Once participants have home monitoring equipment, they are given the option to submit their data for analysis by machine learning experts at the University of Cambridge and Microsoft Research, to develop an early warning system for patients’ health.
The data is stored in the cloud and develops early warning algorithms, using a predictive model, to determine when patients are becoming sick, long before they begin to feel unwell.
Professor of Respiratory Biology at the University of Cambridge, and Honorary Consultant RPH, Andres Floto, explained: “As well as avoiding the usual clinic attendances, early results show that the model can identify a decline in a patient’s condition an average of 11 days earlier than antibiotics would typically be started.
“Virtual clinics and home monitoring has surged in use across the NHS during the coronavirus pandemic. Project Breathe has been ahead of the curve in that respect.
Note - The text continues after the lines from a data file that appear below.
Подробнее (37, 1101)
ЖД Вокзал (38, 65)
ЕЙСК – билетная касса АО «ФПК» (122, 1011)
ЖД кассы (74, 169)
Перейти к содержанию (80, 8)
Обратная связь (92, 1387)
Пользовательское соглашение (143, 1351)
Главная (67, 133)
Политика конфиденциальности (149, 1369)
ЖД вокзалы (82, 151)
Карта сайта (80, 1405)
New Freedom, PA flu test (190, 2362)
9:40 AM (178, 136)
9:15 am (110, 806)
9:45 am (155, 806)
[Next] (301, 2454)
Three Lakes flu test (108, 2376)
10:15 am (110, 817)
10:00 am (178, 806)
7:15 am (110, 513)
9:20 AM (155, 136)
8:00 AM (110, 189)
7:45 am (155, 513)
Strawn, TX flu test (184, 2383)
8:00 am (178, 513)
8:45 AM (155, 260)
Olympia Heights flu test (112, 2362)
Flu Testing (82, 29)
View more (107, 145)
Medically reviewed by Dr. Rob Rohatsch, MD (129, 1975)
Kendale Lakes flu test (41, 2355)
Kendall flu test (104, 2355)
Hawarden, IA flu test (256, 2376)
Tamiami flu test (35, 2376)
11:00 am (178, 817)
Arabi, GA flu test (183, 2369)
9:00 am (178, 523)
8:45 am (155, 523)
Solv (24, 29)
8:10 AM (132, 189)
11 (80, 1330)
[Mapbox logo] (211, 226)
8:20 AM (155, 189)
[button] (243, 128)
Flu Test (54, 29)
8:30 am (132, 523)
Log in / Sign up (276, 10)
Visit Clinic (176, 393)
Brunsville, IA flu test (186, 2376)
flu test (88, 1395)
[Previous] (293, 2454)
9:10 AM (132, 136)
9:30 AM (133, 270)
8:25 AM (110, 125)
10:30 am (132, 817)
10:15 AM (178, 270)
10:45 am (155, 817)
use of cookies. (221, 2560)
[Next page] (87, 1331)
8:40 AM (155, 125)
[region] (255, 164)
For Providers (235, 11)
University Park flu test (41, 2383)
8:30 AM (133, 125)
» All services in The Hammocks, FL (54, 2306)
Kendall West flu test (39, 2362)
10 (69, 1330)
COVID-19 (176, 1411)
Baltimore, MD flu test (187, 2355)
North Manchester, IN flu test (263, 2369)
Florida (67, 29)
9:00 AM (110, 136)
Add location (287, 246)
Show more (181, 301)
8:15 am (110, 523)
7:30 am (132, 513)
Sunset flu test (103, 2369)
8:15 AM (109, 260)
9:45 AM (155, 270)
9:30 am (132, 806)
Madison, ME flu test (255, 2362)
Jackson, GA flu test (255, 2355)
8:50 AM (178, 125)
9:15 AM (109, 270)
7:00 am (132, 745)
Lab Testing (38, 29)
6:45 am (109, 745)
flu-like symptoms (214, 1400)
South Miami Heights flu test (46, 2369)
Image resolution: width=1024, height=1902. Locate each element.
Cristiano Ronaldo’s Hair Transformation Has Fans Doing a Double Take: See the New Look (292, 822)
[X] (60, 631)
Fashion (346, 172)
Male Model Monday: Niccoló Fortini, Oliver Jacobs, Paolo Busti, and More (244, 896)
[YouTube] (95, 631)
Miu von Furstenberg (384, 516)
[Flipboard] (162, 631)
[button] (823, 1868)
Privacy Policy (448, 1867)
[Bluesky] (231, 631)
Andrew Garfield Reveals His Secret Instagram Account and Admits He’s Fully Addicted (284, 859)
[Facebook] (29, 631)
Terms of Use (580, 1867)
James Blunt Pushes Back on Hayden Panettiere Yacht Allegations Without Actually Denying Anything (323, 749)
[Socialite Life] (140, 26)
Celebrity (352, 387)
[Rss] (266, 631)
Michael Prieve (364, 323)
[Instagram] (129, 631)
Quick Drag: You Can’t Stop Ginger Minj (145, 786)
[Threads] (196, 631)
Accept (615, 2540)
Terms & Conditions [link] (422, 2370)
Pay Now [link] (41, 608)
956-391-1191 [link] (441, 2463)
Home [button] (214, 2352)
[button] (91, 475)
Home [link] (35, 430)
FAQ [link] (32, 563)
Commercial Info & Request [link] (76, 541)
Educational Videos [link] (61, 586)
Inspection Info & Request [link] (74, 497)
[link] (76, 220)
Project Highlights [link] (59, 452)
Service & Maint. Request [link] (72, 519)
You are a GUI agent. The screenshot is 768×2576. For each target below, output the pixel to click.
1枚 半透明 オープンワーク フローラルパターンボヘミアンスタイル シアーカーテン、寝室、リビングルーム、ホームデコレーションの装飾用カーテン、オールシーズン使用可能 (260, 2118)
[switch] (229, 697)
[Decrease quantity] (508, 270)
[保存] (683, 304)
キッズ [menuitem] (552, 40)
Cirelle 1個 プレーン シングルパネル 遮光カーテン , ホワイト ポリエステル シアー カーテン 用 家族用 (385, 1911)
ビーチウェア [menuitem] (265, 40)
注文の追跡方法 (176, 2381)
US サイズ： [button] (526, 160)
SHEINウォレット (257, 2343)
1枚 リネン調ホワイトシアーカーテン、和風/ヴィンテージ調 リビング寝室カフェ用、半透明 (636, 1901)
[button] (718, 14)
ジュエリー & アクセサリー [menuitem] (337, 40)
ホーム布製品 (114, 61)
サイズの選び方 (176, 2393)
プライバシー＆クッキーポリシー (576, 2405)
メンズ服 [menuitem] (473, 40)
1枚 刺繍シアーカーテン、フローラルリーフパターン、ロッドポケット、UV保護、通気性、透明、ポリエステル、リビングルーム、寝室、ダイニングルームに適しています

“If we can also intervene earlier, we should be able to protect patients – in this case their lungs - from long-term, ongoing damage.”
In the first 12 months, 97 people were recruited for the study; further funding has now allowed more than 220 patients to have access to the full range of home monitoring equipment.
Although not all of them are enlisted on the study, they are all supported by the team and are able to escalate any concerns with their data to the CF team from home.
By early 2021, four hospitals sites in the UK started offering Project Breathe to people with CF, with Cardiff, Glasgow and Edinburgh joining RPH.